#### ABOUT THIS TASK:
From the entries, filter out every line that lacks "first" and copy the rest.

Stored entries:
:::::

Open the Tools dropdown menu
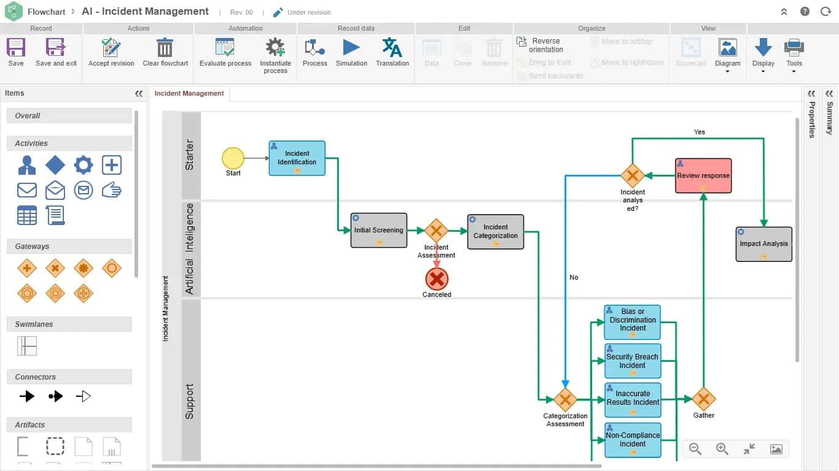Viewport: 839px width, 471px height. (x=794, y=55)
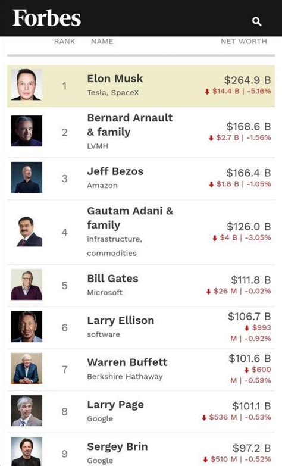Image resolution: width=282 pixels, height=466 pixels.
Task: Open Bernard Arnault & family name link
Action: (x=130, y=125)
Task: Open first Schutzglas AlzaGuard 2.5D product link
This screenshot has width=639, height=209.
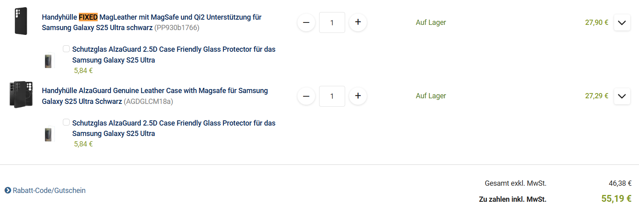Action: 173,55
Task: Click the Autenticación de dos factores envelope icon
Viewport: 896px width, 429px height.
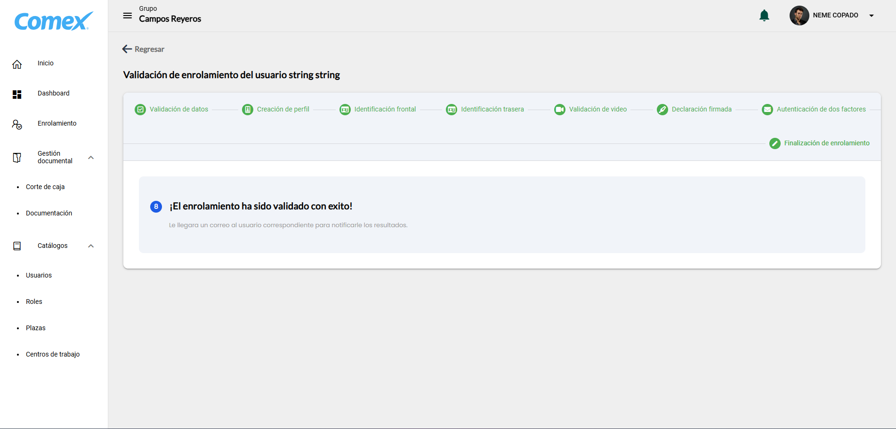Action: pyautogui.click(x=767, y=110)
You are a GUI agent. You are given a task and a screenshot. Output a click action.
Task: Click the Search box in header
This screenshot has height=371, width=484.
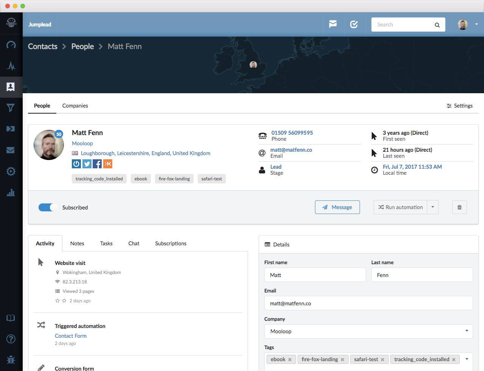pyautogui.click(x=404, y=25)
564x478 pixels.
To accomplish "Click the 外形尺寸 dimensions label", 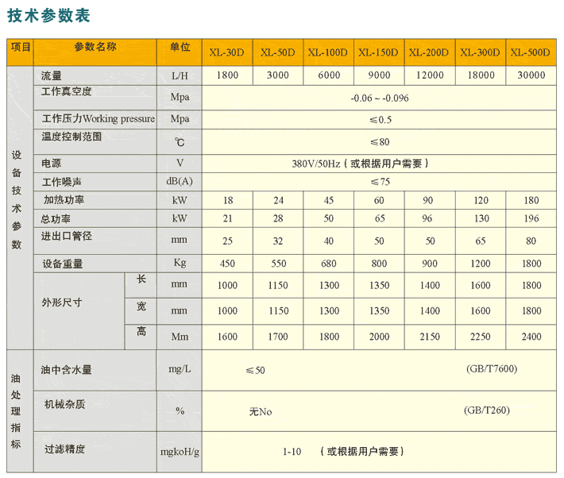I will point(62,303).
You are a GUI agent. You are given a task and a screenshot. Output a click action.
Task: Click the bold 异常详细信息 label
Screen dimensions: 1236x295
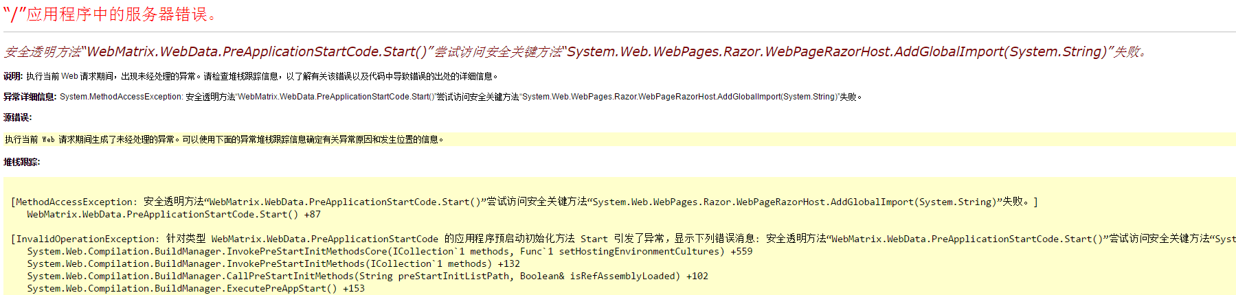tap(30, 97)
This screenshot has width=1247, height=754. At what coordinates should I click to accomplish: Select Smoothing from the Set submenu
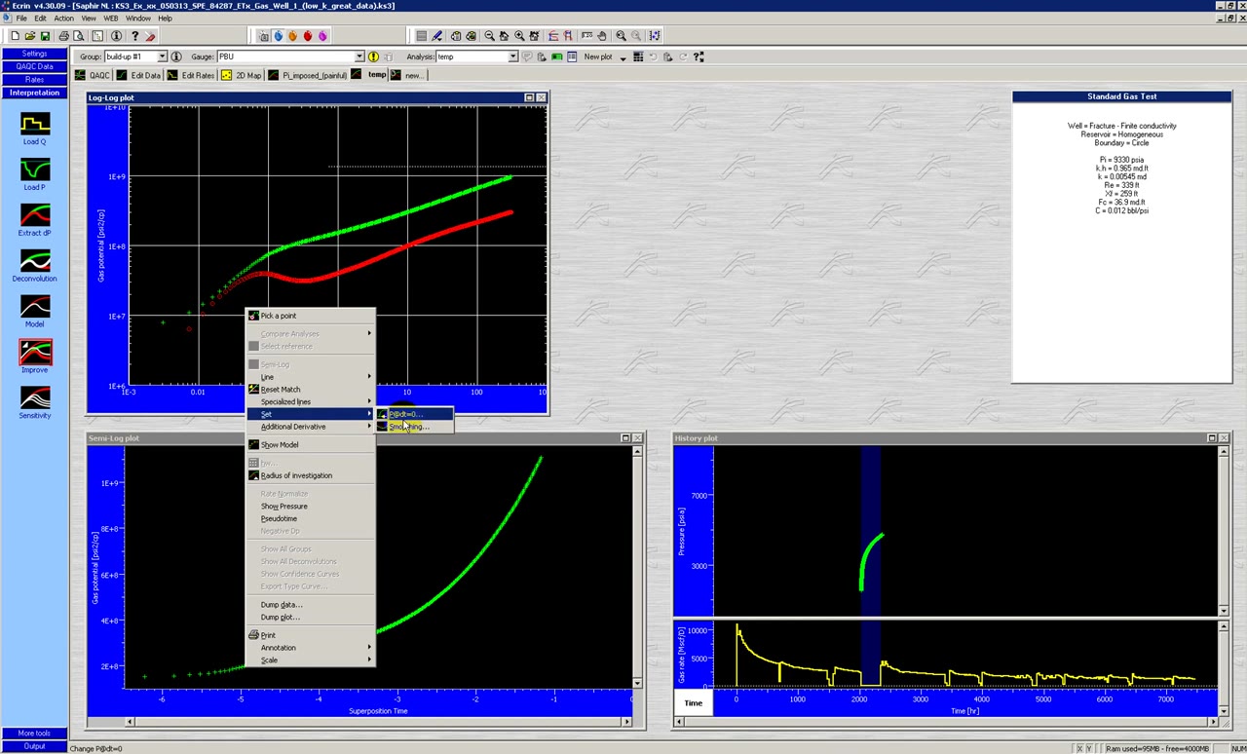(x=408, y=427)
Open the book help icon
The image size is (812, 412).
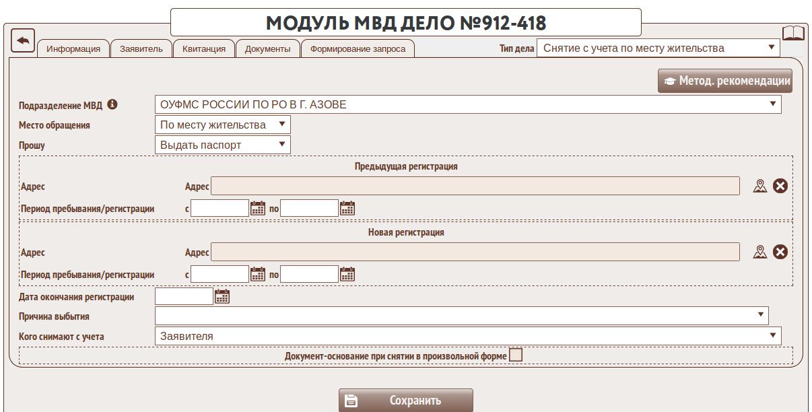coord(792,34)
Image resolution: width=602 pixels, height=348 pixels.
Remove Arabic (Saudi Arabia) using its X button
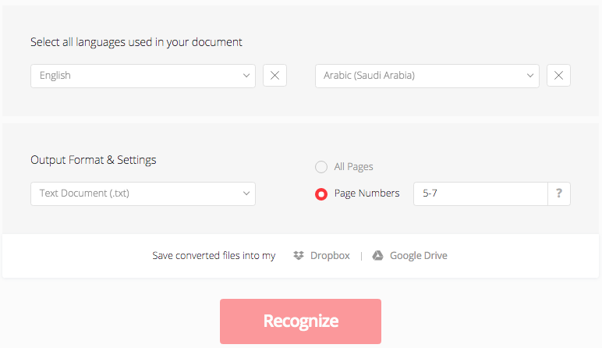tap(558, 76)

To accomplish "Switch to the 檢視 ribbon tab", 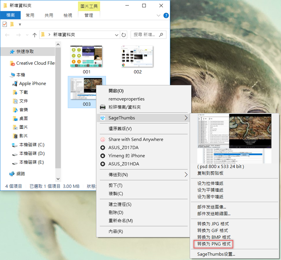I will click(67, 15).
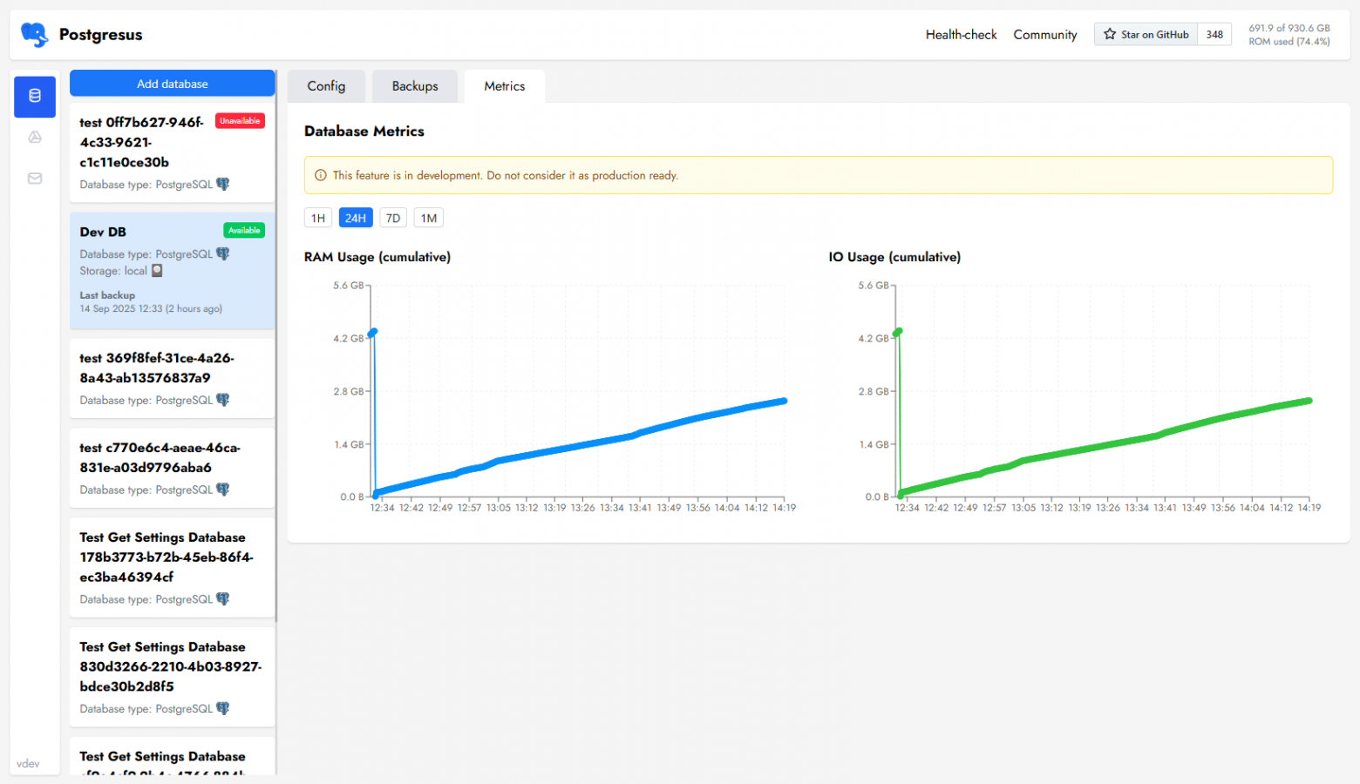
Task: Select the 24H time range
Action: pos(356,218)
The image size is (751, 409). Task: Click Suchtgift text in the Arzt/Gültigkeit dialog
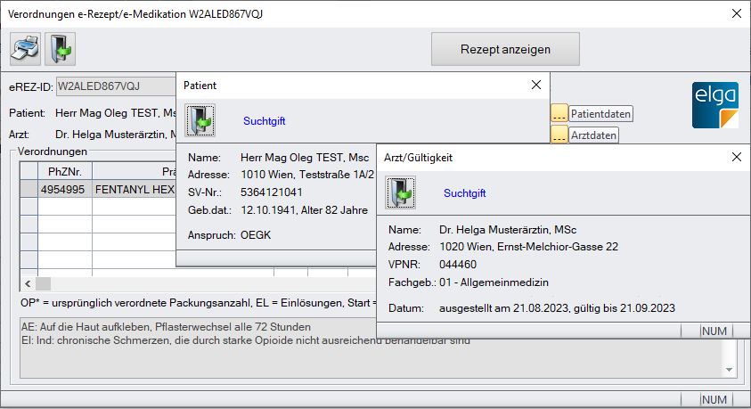[x=465, y=193]
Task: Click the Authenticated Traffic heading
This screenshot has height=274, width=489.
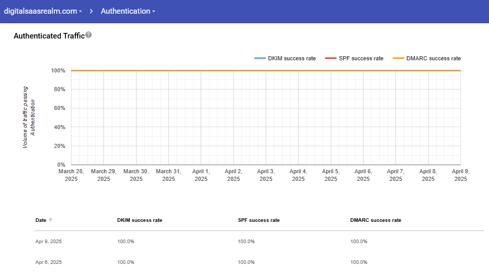Action: (x=49, y=36)
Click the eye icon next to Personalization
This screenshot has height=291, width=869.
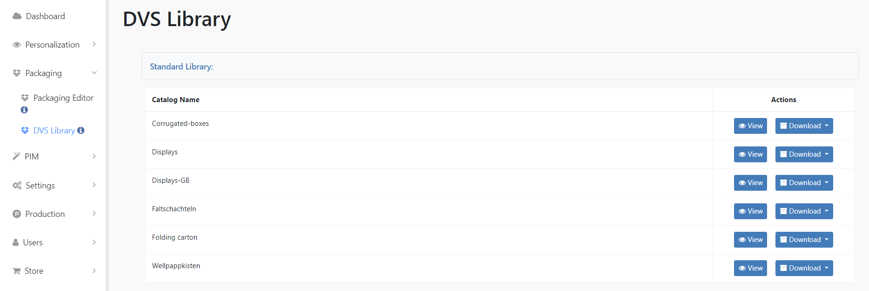[x=17, y=45]
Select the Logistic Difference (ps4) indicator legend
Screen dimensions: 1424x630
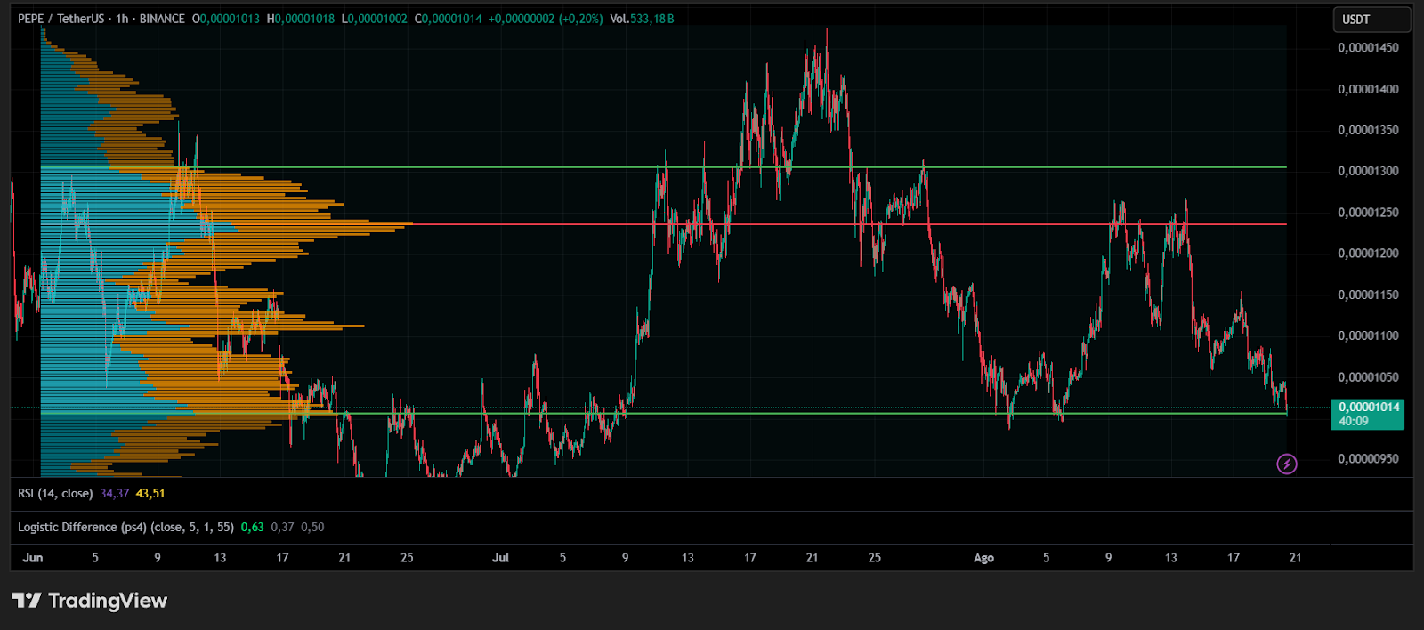[125, 527]
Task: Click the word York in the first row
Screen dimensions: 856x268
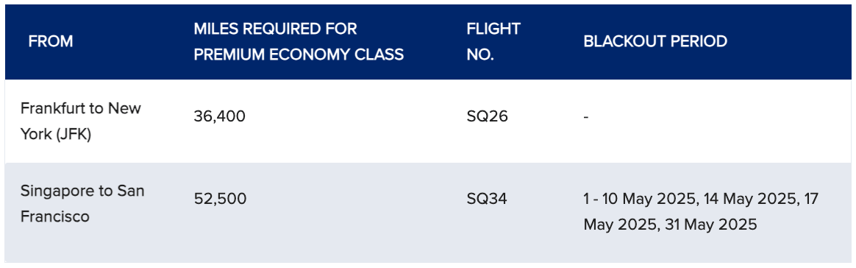Action: [35, 135]
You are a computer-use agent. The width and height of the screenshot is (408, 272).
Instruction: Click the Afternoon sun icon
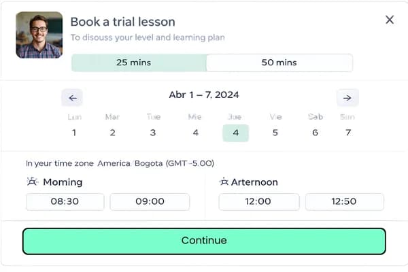pos(224,182)
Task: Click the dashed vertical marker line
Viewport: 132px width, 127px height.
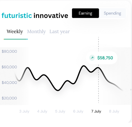Action: pos(98,70)

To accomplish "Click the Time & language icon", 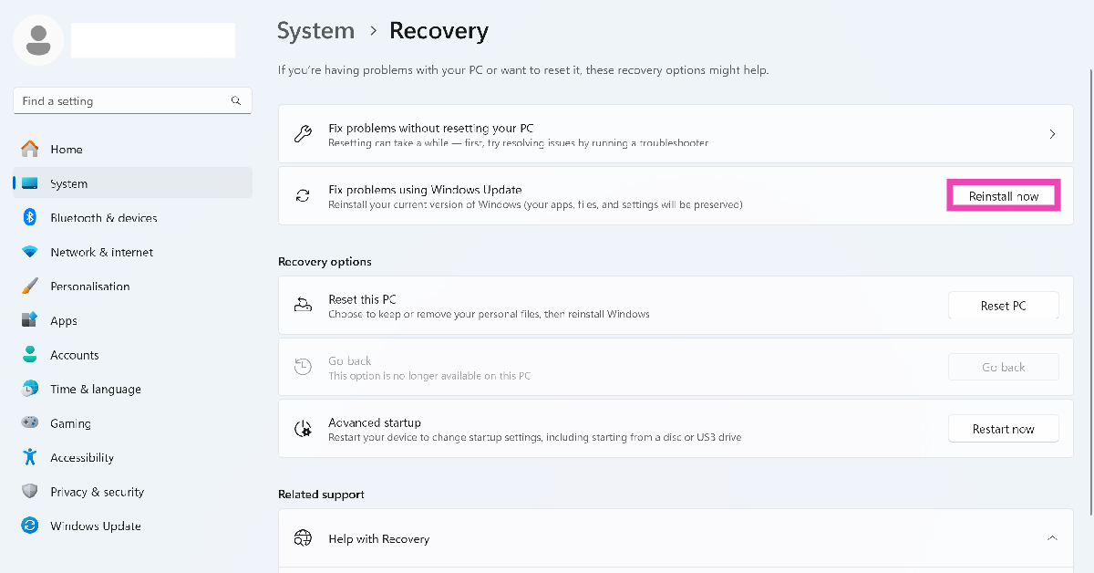I will click(30, 389).
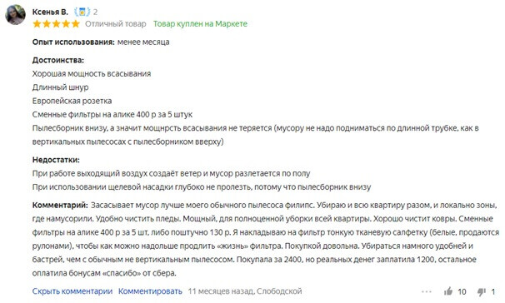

:::::

#### REPLY:
Task: Open first Schutzglas AlzaGuard 2.5D product link
Task: Click the word York in the first row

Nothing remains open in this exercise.